In East Asia, 2013 is the Year of the Snake, although in China and those countries that still follow Chinese customs the new year doesn’t begin until February 10. While in the West a snake usually conjures up bad images and is sometimes a symbol of evil, that is not the case in East Asia.
In several ancient cultures, snake worship was a common practice, and the ancient Egyptians saw the snake as a symbol of wisdom. Similarly, to the Chinese of the past and many of the present the snake is a symbol of good fortune.
Still, the snake is my least-liked of the twelve Asian zodiac symbols. I have never liked snakes of any kind anywhere.
In the English-speaking world, “a snake in the grass” is an idiom used for “a sneaky and despised person.” And “killing snakes” is a metaphor sometimes used to describe energetic effort in getting something done; usually it means going overboard, being a bit overzealous. In these and other western expressions, snakes are seen negatively.
In its first edition of the year, The Economist magazine wrote, “So in Tokyo it is already the year of the snake. In the East these animals are associated with good fortune. Japan’s politics being what it is these days, the western meaning may be more suitable.”
That was in written in 1989, two cycles ago; some things don’t change much! (I don’t have many positive feelings toward the new Prime Minister of Japan who was elected earlier this month.)

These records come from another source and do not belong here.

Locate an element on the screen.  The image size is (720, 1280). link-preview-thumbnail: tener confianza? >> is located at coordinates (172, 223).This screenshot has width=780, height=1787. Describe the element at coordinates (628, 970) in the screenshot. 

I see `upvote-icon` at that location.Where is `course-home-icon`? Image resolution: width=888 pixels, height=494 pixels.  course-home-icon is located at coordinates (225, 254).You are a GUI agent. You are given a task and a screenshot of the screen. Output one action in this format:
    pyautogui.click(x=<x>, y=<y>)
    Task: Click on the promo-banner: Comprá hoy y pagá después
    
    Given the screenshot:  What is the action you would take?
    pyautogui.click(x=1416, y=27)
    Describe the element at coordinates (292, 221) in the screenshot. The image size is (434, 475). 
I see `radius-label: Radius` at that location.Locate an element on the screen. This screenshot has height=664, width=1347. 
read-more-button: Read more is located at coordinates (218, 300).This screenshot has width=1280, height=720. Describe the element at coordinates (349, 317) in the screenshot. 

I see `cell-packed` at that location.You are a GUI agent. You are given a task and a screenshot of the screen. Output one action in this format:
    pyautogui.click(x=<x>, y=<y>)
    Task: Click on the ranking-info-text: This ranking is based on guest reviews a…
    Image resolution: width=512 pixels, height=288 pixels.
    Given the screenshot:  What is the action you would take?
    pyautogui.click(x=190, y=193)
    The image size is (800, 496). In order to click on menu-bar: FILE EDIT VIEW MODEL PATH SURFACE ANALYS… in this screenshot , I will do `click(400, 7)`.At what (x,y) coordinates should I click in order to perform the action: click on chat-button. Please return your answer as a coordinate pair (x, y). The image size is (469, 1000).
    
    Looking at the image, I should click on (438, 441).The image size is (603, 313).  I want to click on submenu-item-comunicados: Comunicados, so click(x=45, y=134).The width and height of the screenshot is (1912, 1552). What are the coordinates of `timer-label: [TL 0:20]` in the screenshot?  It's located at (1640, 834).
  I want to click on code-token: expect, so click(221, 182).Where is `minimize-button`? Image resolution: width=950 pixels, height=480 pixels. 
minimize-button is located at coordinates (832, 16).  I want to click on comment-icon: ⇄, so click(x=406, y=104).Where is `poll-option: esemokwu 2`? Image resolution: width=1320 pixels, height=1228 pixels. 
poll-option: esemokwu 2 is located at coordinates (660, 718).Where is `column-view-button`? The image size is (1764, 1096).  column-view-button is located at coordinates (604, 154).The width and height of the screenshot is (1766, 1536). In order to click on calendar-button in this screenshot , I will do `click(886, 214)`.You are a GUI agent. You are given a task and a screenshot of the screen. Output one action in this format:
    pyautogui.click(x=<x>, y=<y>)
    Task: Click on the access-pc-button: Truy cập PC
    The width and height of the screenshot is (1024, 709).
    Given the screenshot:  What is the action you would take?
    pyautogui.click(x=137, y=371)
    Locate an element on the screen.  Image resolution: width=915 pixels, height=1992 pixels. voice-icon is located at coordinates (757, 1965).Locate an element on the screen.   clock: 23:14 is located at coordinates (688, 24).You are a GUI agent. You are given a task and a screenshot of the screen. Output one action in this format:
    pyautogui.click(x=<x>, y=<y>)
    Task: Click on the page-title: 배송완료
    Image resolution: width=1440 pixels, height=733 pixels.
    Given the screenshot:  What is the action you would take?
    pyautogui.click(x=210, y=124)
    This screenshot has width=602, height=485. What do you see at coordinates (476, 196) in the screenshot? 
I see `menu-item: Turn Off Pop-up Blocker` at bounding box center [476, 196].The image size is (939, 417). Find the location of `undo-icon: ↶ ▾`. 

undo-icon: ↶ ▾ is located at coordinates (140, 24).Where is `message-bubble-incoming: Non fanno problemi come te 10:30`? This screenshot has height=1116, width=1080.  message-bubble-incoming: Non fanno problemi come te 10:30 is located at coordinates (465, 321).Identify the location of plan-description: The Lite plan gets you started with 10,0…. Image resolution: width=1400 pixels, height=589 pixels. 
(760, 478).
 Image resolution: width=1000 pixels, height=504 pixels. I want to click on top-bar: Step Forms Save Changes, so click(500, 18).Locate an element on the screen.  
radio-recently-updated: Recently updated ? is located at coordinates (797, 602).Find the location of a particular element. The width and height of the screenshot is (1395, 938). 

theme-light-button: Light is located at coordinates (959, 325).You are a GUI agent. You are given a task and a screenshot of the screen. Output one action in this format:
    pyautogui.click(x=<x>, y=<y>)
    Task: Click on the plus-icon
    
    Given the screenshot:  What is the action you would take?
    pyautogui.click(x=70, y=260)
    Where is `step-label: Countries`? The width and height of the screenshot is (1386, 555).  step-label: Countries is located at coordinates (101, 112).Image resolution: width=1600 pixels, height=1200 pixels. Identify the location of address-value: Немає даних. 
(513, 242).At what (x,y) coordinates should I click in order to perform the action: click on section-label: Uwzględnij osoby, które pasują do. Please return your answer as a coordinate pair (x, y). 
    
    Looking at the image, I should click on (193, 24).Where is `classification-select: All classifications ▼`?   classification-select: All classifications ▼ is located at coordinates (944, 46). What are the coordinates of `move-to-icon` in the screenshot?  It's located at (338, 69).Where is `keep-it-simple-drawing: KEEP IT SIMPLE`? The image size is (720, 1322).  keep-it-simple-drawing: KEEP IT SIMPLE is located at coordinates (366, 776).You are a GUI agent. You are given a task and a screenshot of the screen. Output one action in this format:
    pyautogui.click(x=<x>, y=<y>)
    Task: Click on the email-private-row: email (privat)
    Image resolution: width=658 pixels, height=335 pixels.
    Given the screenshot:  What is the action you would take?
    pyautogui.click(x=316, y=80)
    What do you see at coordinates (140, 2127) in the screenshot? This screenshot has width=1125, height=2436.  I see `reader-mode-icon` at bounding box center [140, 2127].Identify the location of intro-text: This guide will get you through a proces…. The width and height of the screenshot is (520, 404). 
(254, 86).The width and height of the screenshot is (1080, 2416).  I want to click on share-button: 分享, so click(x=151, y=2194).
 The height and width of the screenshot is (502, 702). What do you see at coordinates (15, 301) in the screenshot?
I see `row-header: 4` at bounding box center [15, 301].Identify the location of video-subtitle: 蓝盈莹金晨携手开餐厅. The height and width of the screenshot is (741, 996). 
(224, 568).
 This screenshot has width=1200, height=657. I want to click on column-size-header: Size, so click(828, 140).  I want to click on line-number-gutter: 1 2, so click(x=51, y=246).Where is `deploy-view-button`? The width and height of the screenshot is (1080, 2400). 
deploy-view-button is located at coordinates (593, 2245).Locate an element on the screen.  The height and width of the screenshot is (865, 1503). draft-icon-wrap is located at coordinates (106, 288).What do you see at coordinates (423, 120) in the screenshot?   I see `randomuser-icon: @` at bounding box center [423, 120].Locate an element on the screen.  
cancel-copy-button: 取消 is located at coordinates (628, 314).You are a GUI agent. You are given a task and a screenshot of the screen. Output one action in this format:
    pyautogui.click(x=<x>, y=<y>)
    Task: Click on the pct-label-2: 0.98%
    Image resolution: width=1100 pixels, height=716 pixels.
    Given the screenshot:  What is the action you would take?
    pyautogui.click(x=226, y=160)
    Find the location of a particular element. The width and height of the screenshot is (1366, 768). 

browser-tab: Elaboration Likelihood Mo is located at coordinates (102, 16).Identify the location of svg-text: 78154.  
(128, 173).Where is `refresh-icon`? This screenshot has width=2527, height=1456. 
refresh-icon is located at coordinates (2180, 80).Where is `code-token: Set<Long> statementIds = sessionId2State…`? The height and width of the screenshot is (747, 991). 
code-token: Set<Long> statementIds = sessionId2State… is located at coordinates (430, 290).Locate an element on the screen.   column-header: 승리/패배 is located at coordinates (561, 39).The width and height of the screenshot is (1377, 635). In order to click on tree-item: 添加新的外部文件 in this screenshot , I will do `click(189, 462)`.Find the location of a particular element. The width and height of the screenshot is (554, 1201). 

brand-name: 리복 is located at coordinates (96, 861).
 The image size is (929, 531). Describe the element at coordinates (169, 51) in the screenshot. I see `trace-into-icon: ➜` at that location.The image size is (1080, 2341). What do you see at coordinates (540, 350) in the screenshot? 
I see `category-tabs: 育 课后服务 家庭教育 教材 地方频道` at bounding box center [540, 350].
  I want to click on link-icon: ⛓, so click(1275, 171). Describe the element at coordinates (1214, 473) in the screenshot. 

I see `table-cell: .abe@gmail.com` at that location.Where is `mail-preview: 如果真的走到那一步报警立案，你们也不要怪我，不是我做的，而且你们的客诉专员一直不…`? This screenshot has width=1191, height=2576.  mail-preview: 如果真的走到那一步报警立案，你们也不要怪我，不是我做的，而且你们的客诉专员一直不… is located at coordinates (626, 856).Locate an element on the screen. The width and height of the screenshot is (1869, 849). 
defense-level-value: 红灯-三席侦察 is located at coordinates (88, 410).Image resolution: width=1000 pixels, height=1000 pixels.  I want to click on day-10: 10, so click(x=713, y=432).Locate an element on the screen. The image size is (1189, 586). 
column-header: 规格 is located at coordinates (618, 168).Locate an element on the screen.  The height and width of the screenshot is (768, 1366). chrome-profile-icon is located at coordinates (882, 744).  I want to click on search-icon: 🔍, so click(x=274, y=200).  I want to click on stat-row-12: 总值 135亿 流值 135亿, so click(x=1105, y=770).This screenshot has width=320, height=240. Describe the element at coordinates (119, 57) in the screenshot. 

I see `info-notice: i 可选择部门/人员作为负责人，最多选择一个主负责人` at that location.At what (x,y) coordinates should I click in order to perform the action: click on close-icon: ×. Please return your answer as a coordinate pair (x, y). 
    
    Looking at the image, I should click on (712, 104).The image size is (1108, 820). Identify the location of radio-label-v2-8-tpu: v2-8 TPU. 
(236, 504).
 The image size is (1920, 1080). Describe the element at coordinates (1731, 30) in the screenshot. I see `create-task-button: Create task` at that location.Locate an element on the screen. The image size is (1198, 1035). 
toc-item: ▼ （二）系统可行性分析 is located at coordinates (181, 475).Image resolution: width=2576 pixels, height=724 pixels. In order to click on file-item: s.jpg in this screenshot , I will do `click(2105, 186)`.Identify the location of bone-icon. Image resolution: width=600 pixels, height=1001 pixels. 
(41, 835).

But it is true, in East Asia the snake is a symbol of good fortune, and those born in the Year of the Snake (for example, those born in 1941, 1953, 1965) are usually kind, vibrant, introspective, and refined—or so it is said.
So this is a special year for people born in those years (and there may even be some readers who were born in 1929). I hope it will be an extraordinary year for all of you born in the Year of the Snake, even if you don’t live in Japan or China.
Who knows, though, what will happen in our world, on in our personal lives, between now and the beginning of next year, the Year of the Horse. Some of you reading this may no longer be here next year—and neither may the one writing this. (My daughter Kathy’s father-in-law suddenly passed away last week—just three days after they saw him “hale and hearty” in Louisville; he was several years older than I, but still . . .)
So perhaps the beginning of the new year is a good time to recall, and to pray, the words of the 1974 hit song that contains these important words,
Yesterday’s gone, Sweet Jesus,And tomorrow may never be mine.Lord, help me today,Show me the way,One day at a time.
I pray that you will, indeed, have a happy new year, one day at a time.